Coal seam gas (CSG) produced water passes through multiple systems and processes as it moves from well to beneficial use. While this can be represented quite simply at a high level – there are multiple interfaces, systems and processes at each of the steps:
- Gathering system – wells, trunk lines and field storages
- Water treatment facilities and associated storages
- Treated water and brine management end use
Figure 1: Conceptual CSG water strategy
Understanding and managing the inter- and intra-system interfaces – and selecting the right solution – is crucial to achieving a successful outcome for capital and operating costs, water quality, beneficial use of treated water and brine, and overall asset integrity.
There are other factors that also have a strong influence – social considerations, community preferences, stakeholder organizations and political drivers – however, this article will focus on the technical considerations.
Optimizing the gathering system: wells and trunk lines
It’s acknowledged that gas gathering system architecture is linked to water.
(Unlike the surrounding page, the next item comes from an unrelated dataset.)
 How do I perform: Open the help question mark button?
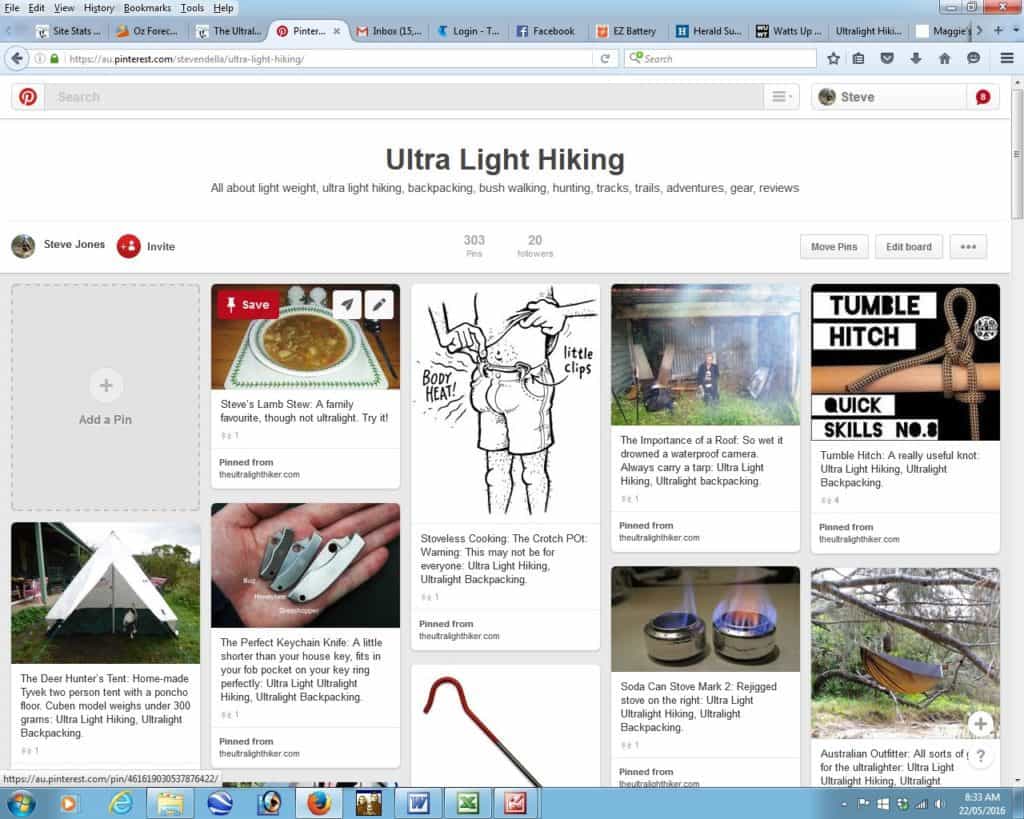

For example, common pipe corridors and the co-location of field compression stations with water transfer stations and water treatment facilities.
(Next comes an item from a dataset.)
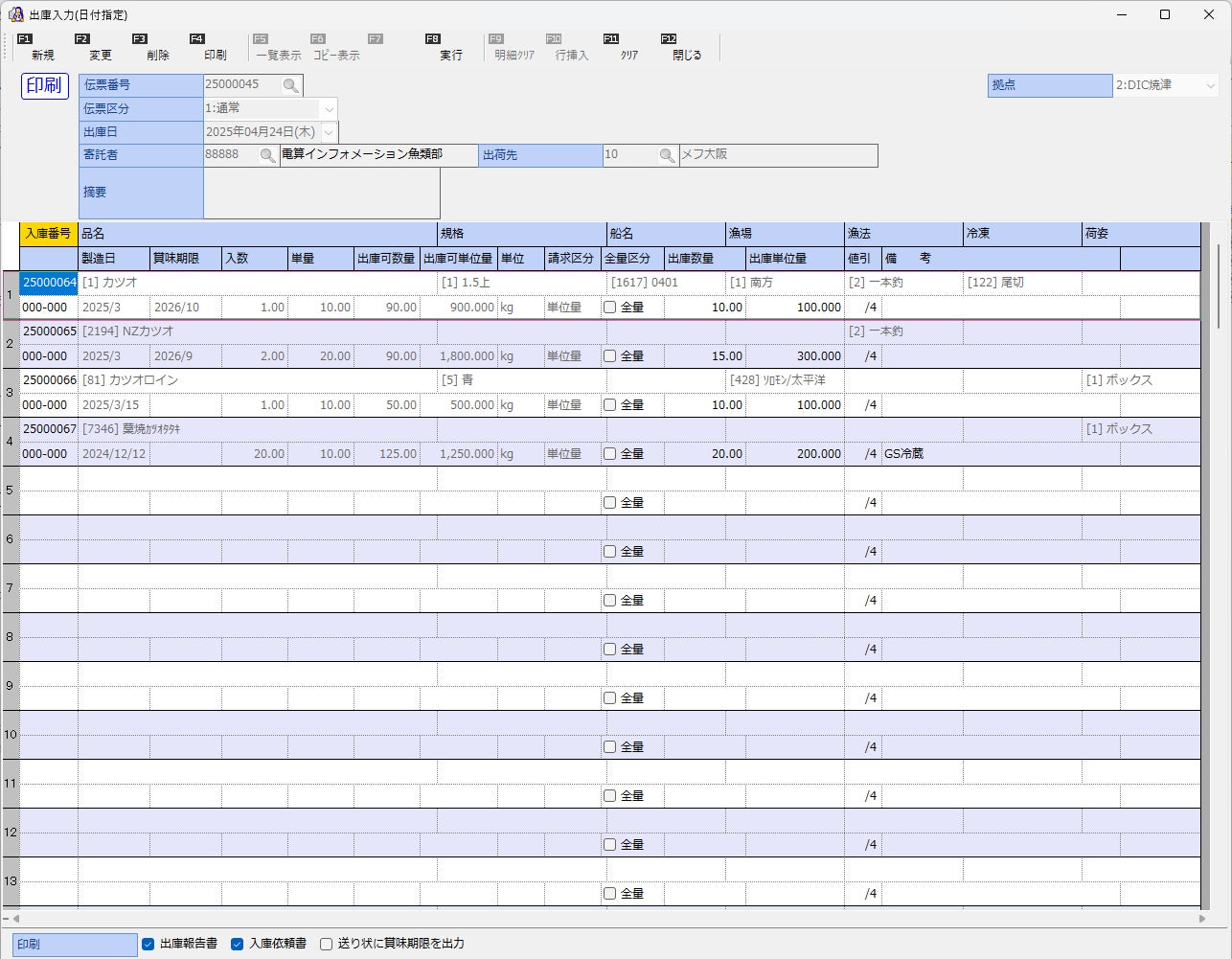Enable the 全量 checkbox in row 1
The width and height of the screenshot is (1232, 959).
point(609,308)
In its simplest form, the gathering system collects and transports water from multiple well sites to the location of the water treatment facility. The scale of gathering systems varies considerably and is dictated by a number of factors, though many existing networks range from a few mega liters per day to over 100 mega liters per day of gathered water.
For scale, a gathering system feeding a 50-plus mega liter per day water treatment facility network consists of 1000 to 1500 km of DN100/150 pipe feeding to multiple small in-field storages and 200 to 300 km of interlinking DN300/950 trunk mains feeding regional storages.
Land use, land owner boundaries, natural impediments such as rivers and topography, pipe material, pressure ratings, and procurement and installations are all factors to consider when determining the type of network configurations. Though typical configurations include:
- Point of production to local use: if water quality is suitable, gathering and transportation to point of use can be simple and may provide the opportunity to use the consumer’s storages
- Branch and trunk: a system of gathering mains feeding into trunk mains and field based storages prior to transfer to water treatment facilities
- Drainage zones: a region for collecting water to a common raw water transfer station
Relying on a standalone raw water interconnection trunk line can be costly. Analysis of gathering system interconnectivity between raw water transfer stations and trunk lines shows significant advantages when operated bi-directionally.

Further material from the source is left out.